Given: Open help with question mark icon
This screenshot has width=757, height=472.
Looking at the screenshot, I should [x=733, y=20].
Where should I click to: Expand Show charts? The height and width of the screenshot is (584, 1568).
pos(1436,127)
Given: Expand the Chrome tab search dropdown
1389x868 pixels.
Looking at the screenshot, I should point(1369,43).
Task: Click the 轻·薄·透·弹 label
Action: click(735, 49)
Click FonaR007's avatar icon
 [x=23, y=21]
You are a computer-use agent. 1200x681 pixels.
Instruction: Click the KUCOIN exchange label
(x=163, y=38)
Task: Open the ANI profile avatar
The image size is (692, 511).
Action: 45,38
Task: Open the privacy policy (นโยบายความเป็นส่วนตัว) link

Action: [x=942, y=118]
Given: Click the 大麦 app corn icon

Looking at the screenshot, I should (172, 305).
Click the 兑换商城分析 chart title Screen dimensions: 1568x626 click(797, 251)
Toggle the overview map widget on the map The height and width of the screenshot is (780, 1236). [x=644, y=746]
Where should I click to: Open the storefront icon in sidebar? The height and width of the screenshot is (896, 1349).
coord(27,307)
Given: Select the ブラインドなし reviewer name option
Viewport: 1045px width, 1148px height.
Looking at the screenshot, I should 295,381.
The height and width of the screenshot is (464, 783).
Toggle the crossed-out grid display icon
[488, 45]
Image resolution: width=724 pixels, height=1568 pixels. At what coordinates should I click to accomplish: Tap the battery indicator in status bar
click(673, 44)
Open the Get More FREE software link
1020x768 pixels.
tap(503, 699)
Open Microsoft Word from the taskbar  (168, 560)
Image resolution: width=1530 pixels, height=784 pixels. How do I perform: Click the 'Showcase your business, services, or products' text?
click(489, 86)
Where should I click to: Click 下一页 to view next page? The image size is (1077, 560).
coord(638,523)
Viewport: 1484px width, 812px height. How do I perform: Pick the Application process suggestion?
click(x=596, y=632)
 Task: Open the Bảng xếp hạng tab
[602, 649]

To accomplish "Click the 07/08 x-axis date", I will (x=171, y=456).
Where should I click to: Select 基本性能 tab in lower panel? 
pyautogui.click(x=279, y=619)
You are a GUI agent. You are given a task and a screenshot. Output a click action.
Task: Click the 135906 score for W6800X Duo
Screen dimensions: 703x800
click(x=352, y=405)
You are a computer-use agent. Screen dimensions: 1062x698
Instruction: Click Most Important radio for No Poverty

────────

Requirement: Copy out everything in the rows above, from the line containing "Viewport: 1484px width, 812px" down to the end of the rows, without a single change.

Right answer:
Viewport: 1484px width, 812px height. How do I perform: Pick the Application process suggestion?
click(x=596, y=632)
 Task: Open the Bảng xếp hạng tab
[602, 649]

To accomplish "Click the 07/08 x-axis date", I will (x=171, y=456).
Where should I click to: Select 基本性能 tab in lower panel? 
pyautogui.click(x=279, y=619)
You are a GUI agent. You are given a task and a screenshot. Output a click action.
Task: Click the 135906 score for W6800X Duo
Screen dimensions: 703x800
click(x=352, y=405)
You are a computer-use agent. Screen dimensions: 1062x698
Instruction: Click Most Important radio for No Poverty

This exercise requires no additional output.